As we begin to move into the second-half of the year, traders are wondering whether the strength in CHF is likely to continue, or if a reversal is on the cards? With that in mind, it’s important to take a look at the factors which have been driving CHF this year and whether they are likely to continue to support the currency or if a change is likely.
Factors driving CHF so far this year
- Changing SNB narrative
- Shifting risk flows
Changing SNB Narrative
The main factor driving the current rally in CHF has been the shift in SNB narrative we’ve seen this year. Over the early part of the year, the SNB reaffirmed its commitment to maintaining an easing presence in the markets, despite soaring global inflation and many other central banks embarking on a tightening path. This message saw huge capital outflows from CHF as rising rate projections in other economies attracted demand away from CHF.
However, as we moved through Q2, the SNB began to shift its view, raising its inflation forecasts over the year and warning of the need to intervene to help quell rising prices. Then, in a major twist, the SNB announced a surprise rate hike in June, lifting rates from -0.75%, the lowest in the world, to -0.25%. This move front-ran the anticipated ECB hike in July and fuelled a major rally in CHF across the board, most notably against those currencies which had previously been supressing CHF.
Shifting Risk Flows
With the SNB hiking rates and signalling further hikes to come, along with removing its usual language around excessive franc strengthening, CHF saw a fresh influx of safe-haven demand.
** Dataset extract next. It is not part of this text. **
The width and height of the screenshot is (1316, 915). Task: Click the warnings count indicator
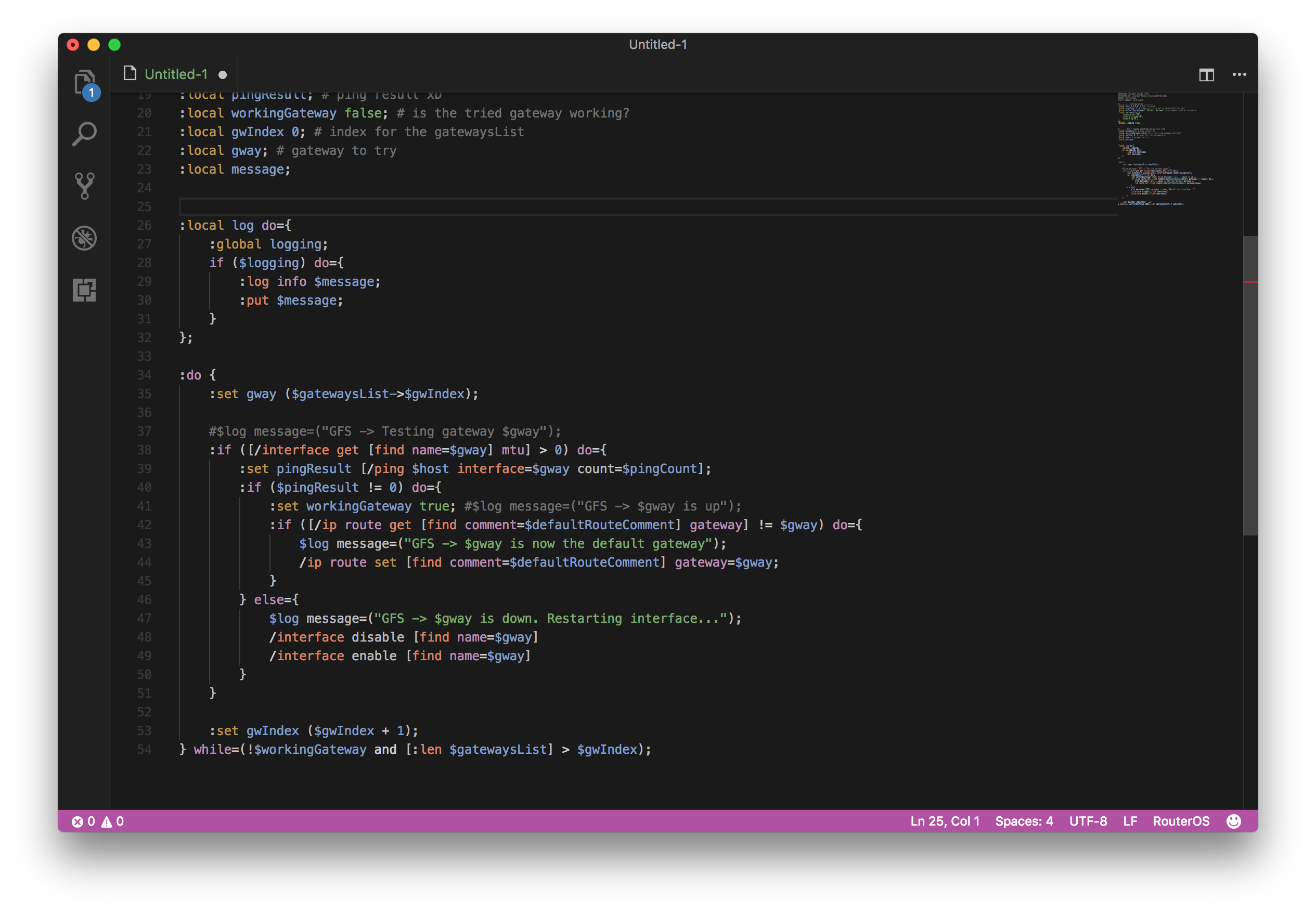click(113, 821)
Prior to the move by the SNB, JPY had been the safe-haven of choice, along with USD. However, the fresh surge of demand on the back of the rate-hike saw capital rotating out of other safe haven areas, including gold, and into the Swissy.
Upside Risks for CHF
Looking ahead, there is good reason to anticipate further CHF strengthening. The shift in narrative at the SNB represents a major change in the global financial system, given the SNB’s prior status of having the lowest rates globally. As the SNB continues to lift rates, particularly if/when rates turn neutral/positive, this will draw further capital inflow to CHF.
Potential “Fed Pivot”
Alongside this, there is now a growing conversation around the Fed potentially slowing down on rates. With economic activity having remained in negative territory in Q2 and with recent CPI data showing that inflation slowed last month, many players are now repricing their Fed rate projection over the remainder of the year. If the Fed does slow down on rates and the focus on the recession grows in prominence, this will no doubt act as a downward catalyst for USD, bolstering demand for CHF.
Risk Backdrop to Remain Supportive
Furthermore, the risk backdrop which has been supporting CHF looks set to continue to add support. While global stocks are currently rallying the re-pricing of Fed rate hike expectations, if focus begins to land more on the risks of a global recession, this is likely to see stocks begin to slide, driving greater safe-haven demand towards CHF.
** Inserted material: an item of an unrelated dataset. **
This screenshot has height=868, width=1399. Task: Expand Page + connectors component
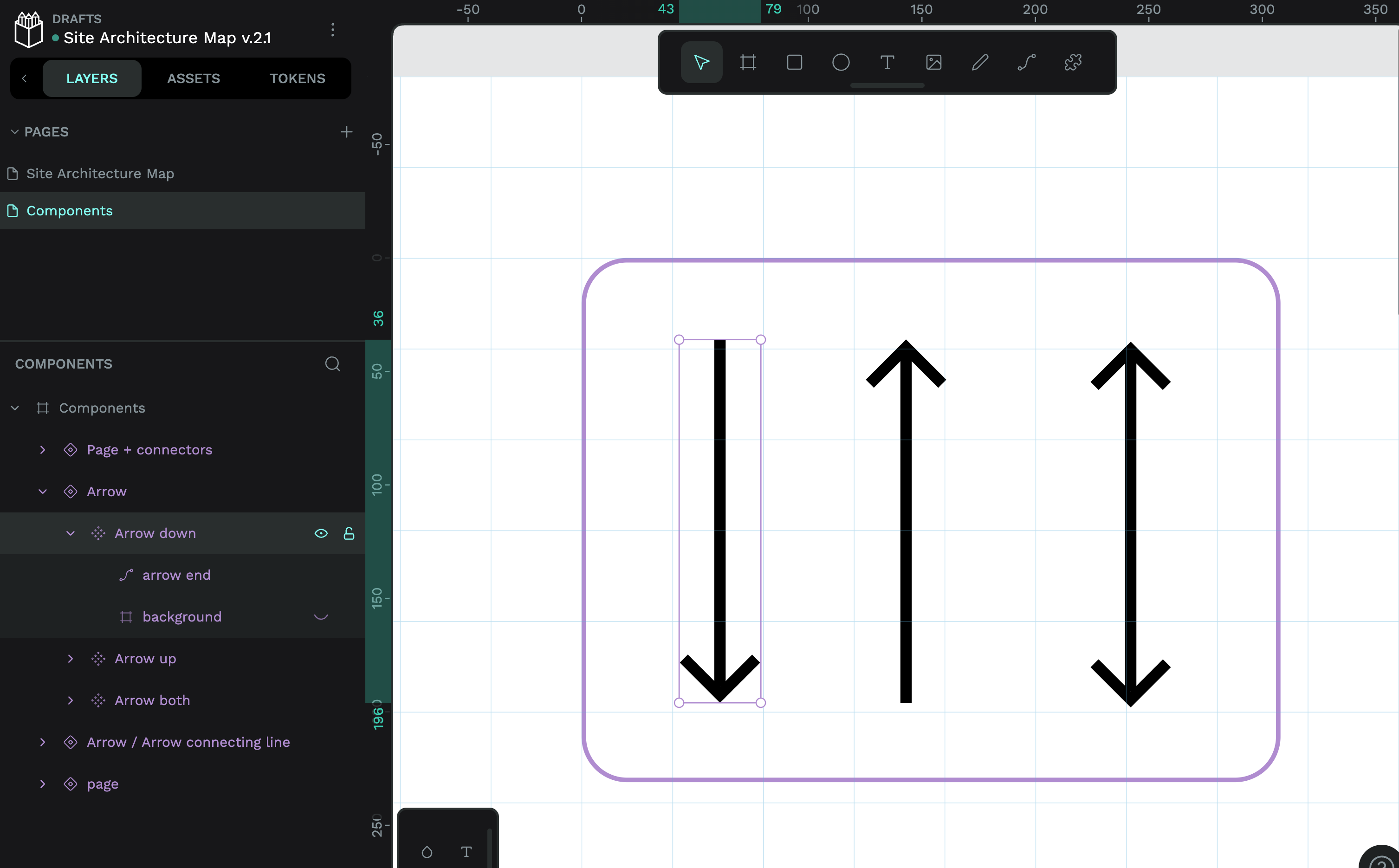tap(43, 449)
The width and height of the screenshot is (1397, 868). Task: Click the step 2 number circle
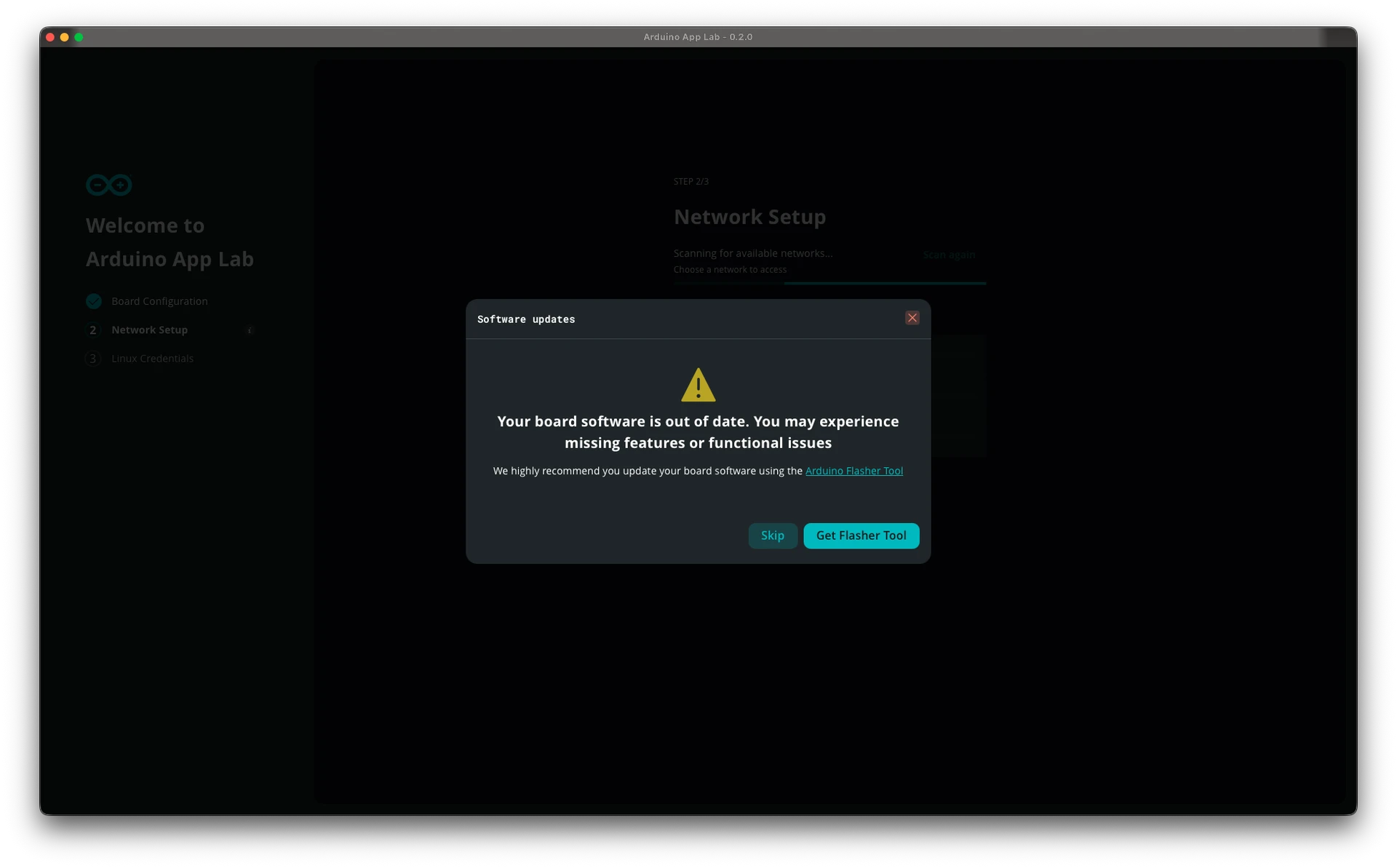tap(92, 330)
With the Russia-Ukraine war showing no signs of ending near-term, and with the negative impacts of the war growing as time goes on (energy prices rising, supply issues driving inflation), risk appetite remains highly vulnerable to further downside shocks. With this in mind, CHF look likely to continue to rally against EUR which is bearing the brunt of the war due to the eurozone’s specific economic exposure to Russia and Ukraine.
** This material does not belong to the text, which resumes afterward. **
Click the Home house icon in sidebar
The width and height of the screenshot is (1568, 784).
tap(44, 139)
Let’s take a look at the technical layout for both USDCHF and EURCHF.
USDCHF – Weekly chart
The break below the .9540 level was a significant technical development. However, the breakdown was immediately rebuffed by demand at the .9375 level. With price still above the bullish trend line from 2021 lows, traders need to monitor the current resistance. A break back above here will turn focus to the .9640 level next. To the downside, a break of the support and trend line will open the way for a move down to .9100
EURCHF – Weekly chart
The bearish channel in EURCHF has seen the market breaking down below several key support levels. With price now trading below the last support at the .9780 level and below the bear channel low, the outlook remains heavily bearish. Bulls will need to see a break of the 1.0100 level to affect a shift in sentiment for the pair.